◆ WHAT YOU ARE ASKED TO DO
Rewrite the data from the line that contains "Where should I" through the end, switching "checkbox" to "toggle" and keeping everything else the same. Leave out the pictures.

━━━━━ DATA RECORDS ━━━━━

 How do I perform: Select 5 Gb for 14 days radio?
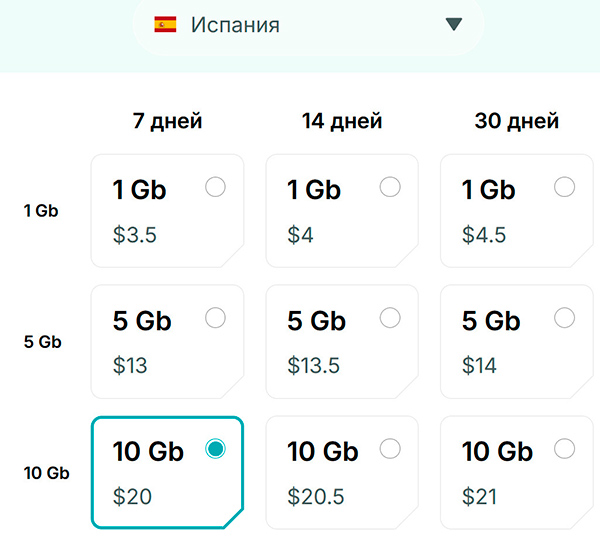[x=390, y=318]
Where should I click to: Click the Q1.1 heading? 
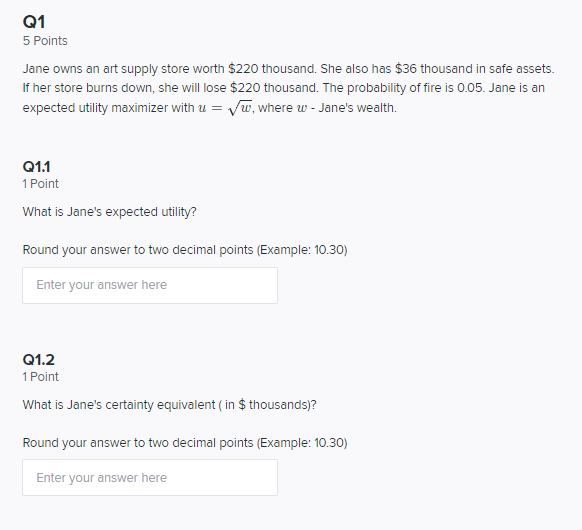click(x=36, y=167)
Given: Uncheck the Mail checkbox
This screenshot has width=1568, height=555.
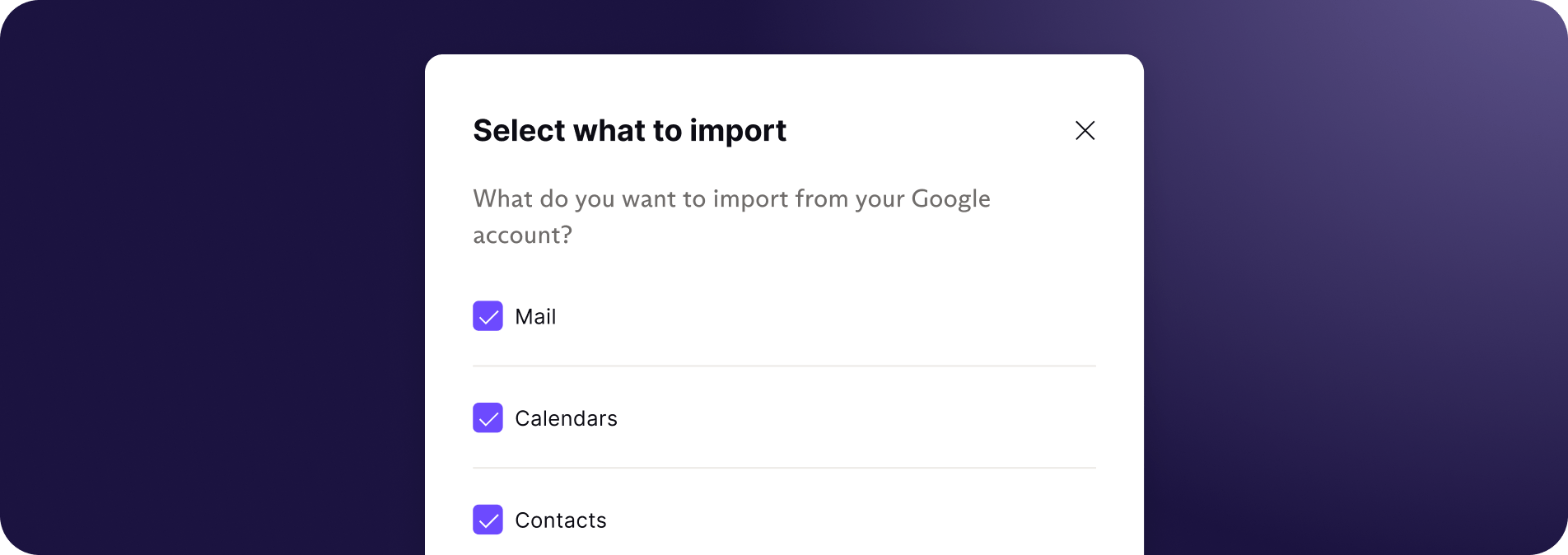Looking at the screenshot, I should pos(488,316).
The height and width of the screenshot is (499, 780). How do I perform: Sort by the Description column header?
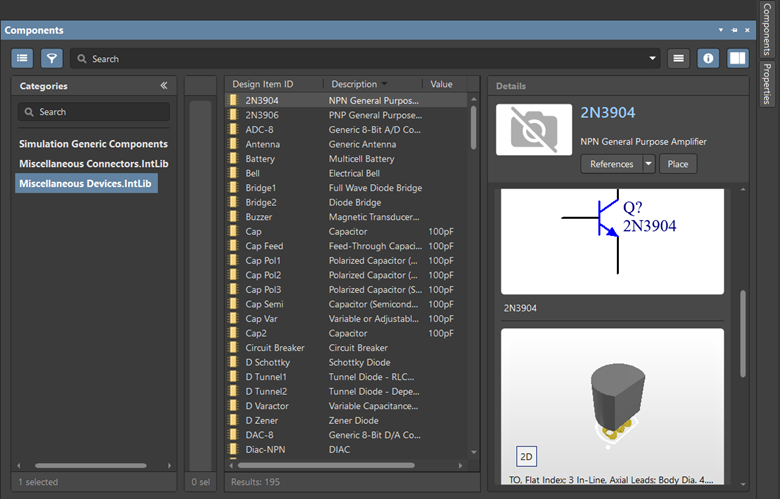pos(354,84)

━━━━━

◆ FINAL RESULT
Where should I click to: Click the Q1.1 heading? 
click(x=36, y=167)
Given: Uncheck the Mail toggle
This screenshot has width=1568, height=555.
Looking at the screenshot, I should pos(488,316).
The height and width of the screenshot is (499, 780). How do I perform: Sort by the Description column header?
pos(354,84)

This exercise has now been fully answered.